Trigonia is an extinct genus of saltwater clams, fossil marine bivalve mollusk in the family Trigoniidae. The fossil range of the genus spans the Paleozoic, Mesozoic and Paleocene of the Cenozoic, from 298 to 56 Ma.

== Description ==
The genus Trigonia is the most readily identifiable member of the family Trigoniidae, having a series of strong ribs or costae along the anterior part of the shell exterior. They are the first representatives of the family to appear in the Middle Triassic (Anisian) of Chile and New Zealand.
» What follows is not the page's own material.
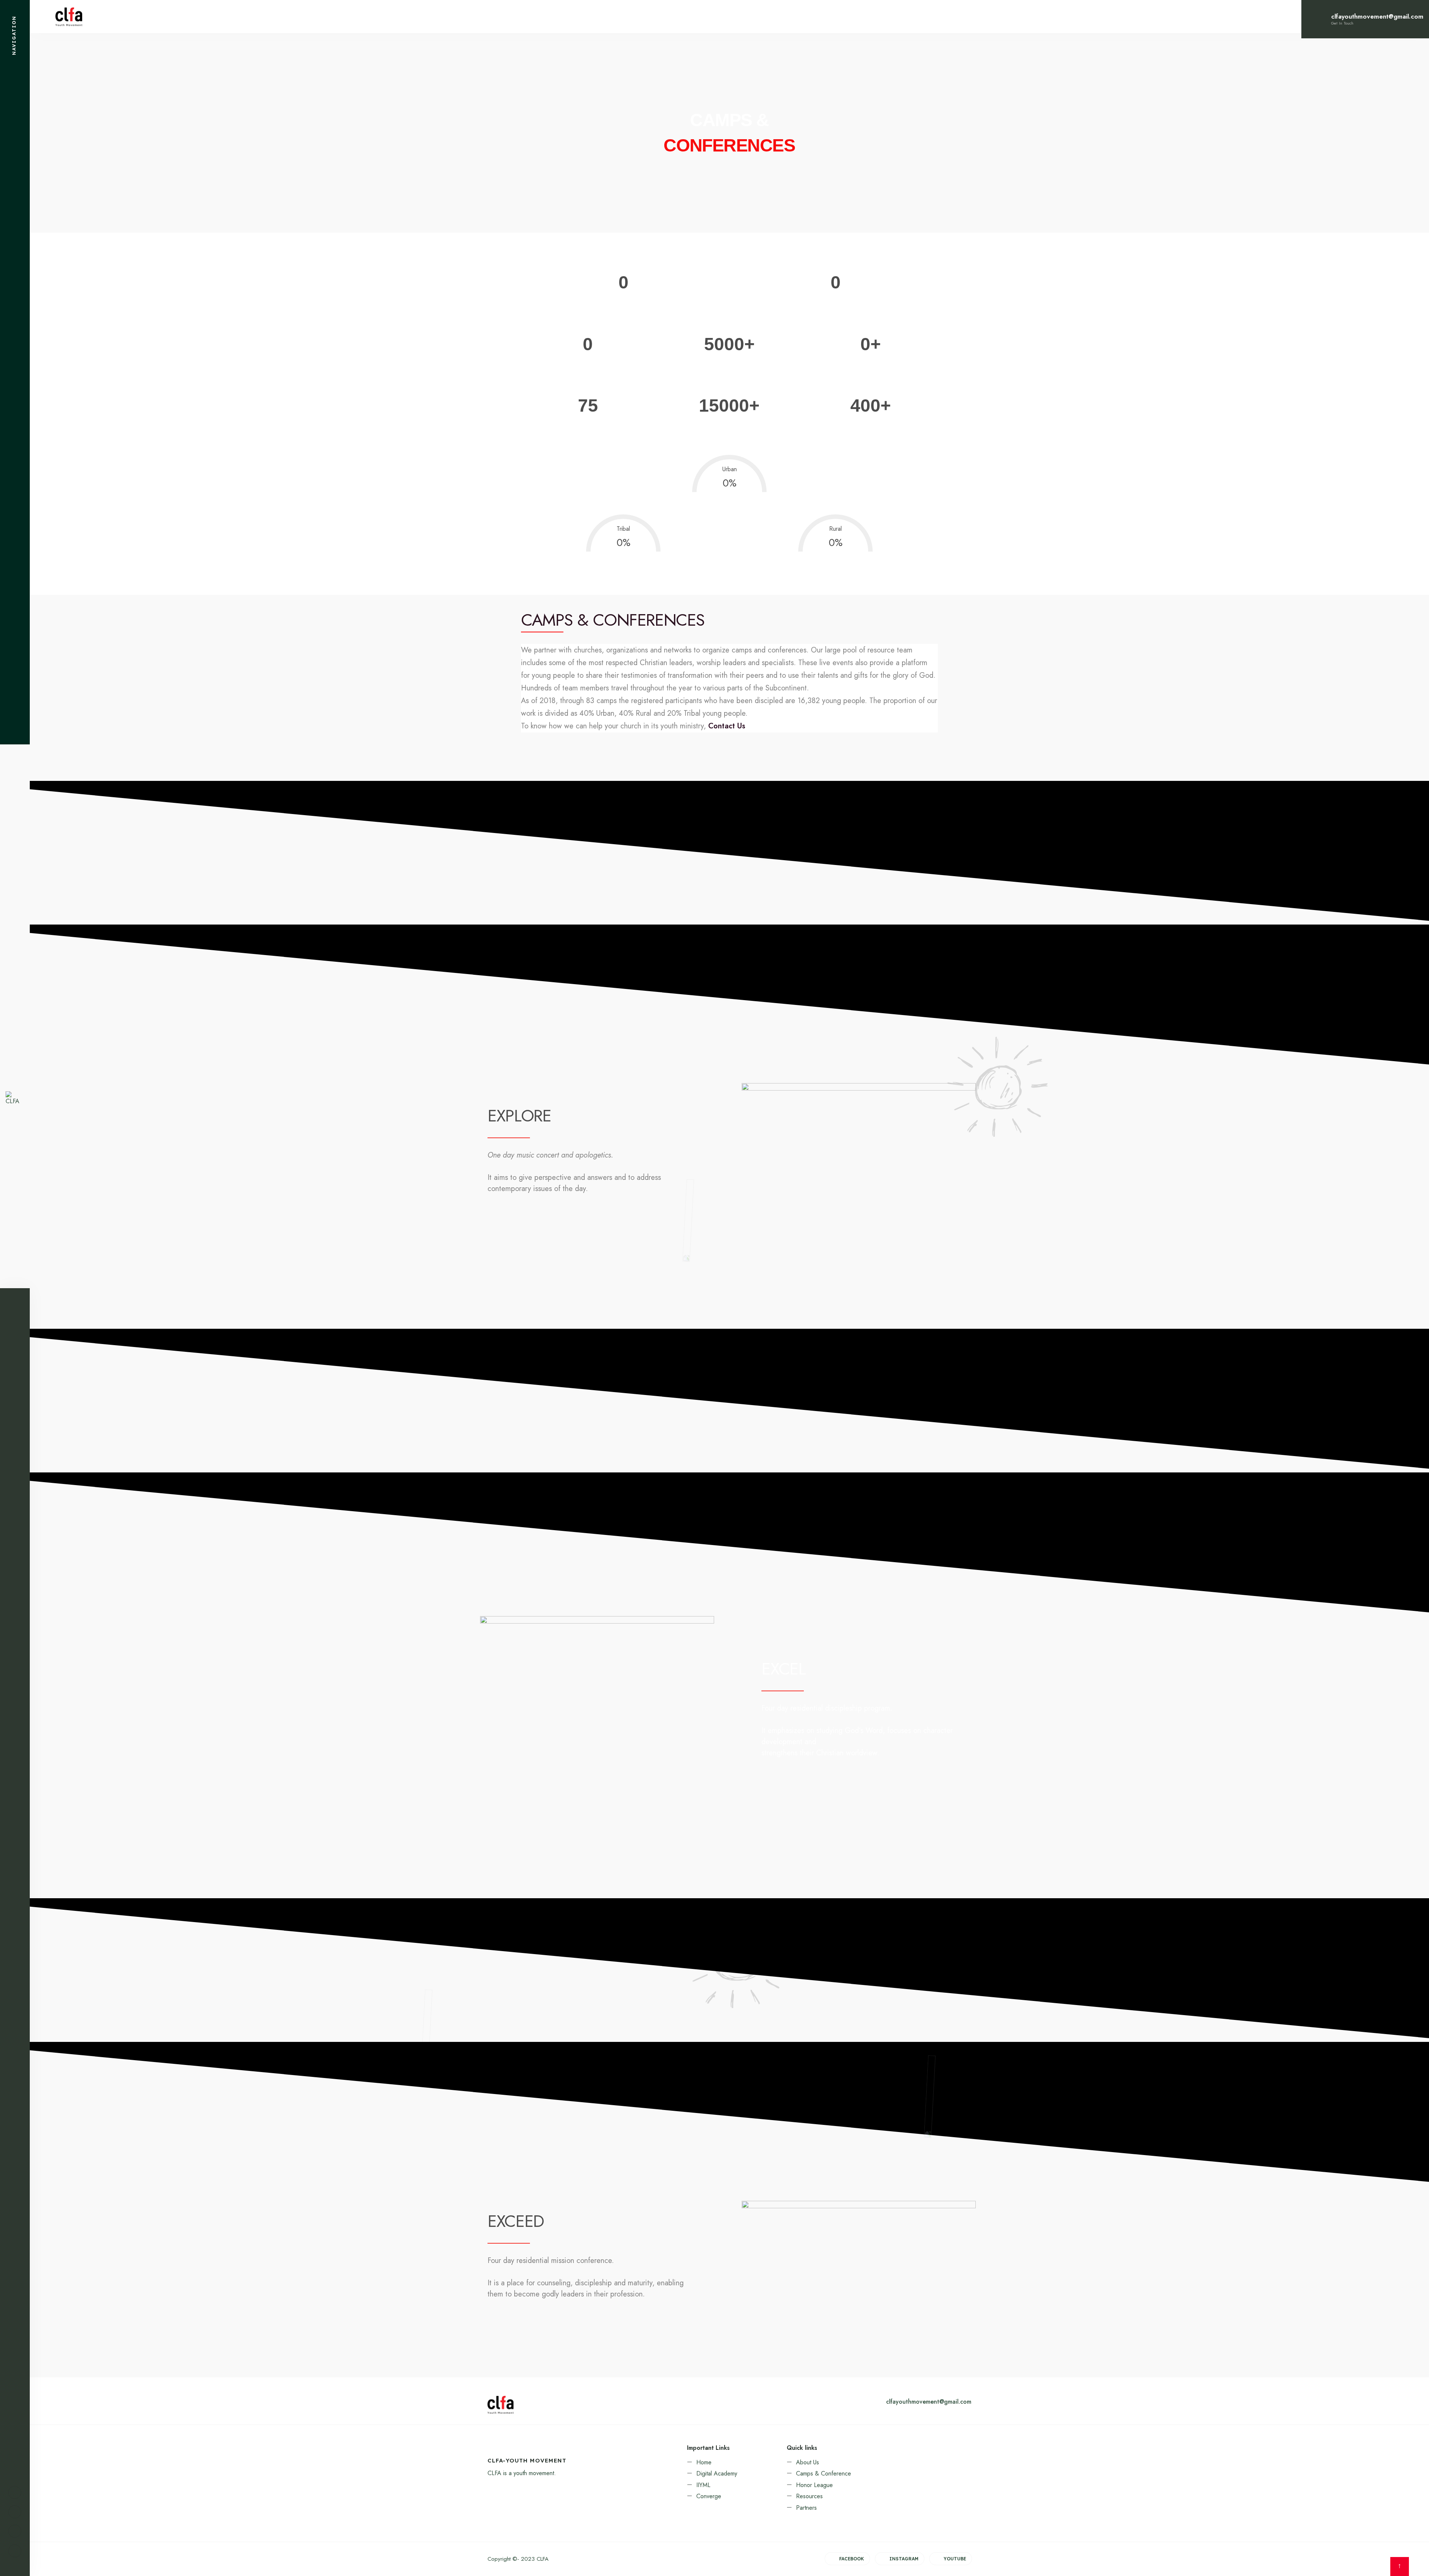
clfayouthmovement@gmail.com (928, 2401)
The first European examples (Trigonia costata Parkinson) appear in the Lower Jurassic (Toarcian) of Sherborne, Dorset and Gundershofen, Switzerland.

== Species ==
The following Trigonia species have been described:

- T. analoga
- T. antiqua
- T. castani
- T. castrovillensis
- T. coqueiroensis
- T. costata
- T. cragini
- T. depauperata
- T. eufaulensis gabbi
- T. eufaulensis moorei
- T. guildi
- T. hemisphaerica
- T. imbricata
- T. interlaevigata
- T. intersitans
- T. kitchini
- T. maastrichtiana
- T. maloneana
- T. marginata
- T. mearnsi
- T. montanaensis
- T. orientalis
- T. papuana
- T. picteti
- T. plana
- T. pseudocaudata
- T. pseudocrenulata
- T. pullus
- T. rebouli
- T. reesidei
- T. resoluta
- T. reticulata
- T. saavedra
- T. semiculta
- T. somaliensis
- T. stantoni
- T. stolleyi
- T. suborbicularis
- T. sulcata
- T. taffi
- T. thierachensis
- T. undulatocostata
- T. vyschetzkii
- T. weaveri

== Distribution ==
Fossils of Trigonia have been registered in:
- Permian
Bolivia (Copacabana Formation)

- Triassic
Austria, China, Italy, the Russian Federation, United States (Alaska, Idaho), and Vietnam.

- Jurassic
Afghanistan, Argentina, Canada (Alberta, British Columbia, Yukon), Chile, Colombia (Valle Alto Formation, Caldas), Egypt, Ethiopia, France, Germany, Greenland, India, Iran, Japan, Kenya, Luxembourg, Madagascar, Morocco, New Zealand, Poland, Portugal, the Russian Federation, Saudi Arabia, Somalia, Spain, Tanzania, Thailand, Tunisia, the United Kingdom, United States (Alaska, California, Idaho, Montana, Nevada, Oregon, Texas, Utah, Wyoming), and Yemen.

- Cretaceous
Afghanistan, Algeria, Antarctica, Argentina, Armenia, Australia, Brazil, Bulgaria, Canada (British Columbia), Chile, Colombia (Yuruma Formation, La Guajira, Macanal Formation, Eastern Ranges), Egypt, France, Germany, Greenland, Hungary, Italy, Lebanon, Mexico, the Netherlands, New Zealand, Papua New Guinea, Peru, Portugal, Serbia and Montenegro, South Africa, Spain, Switzerland, Tanzania, Turkmenistan, Russian Federation, Ukraine, the United Kingdom, United States (Arizona, California, Delaware, Mississippi, New Jersey, North Carolina, Tennessee, Texas), Venezuela, and Yemen.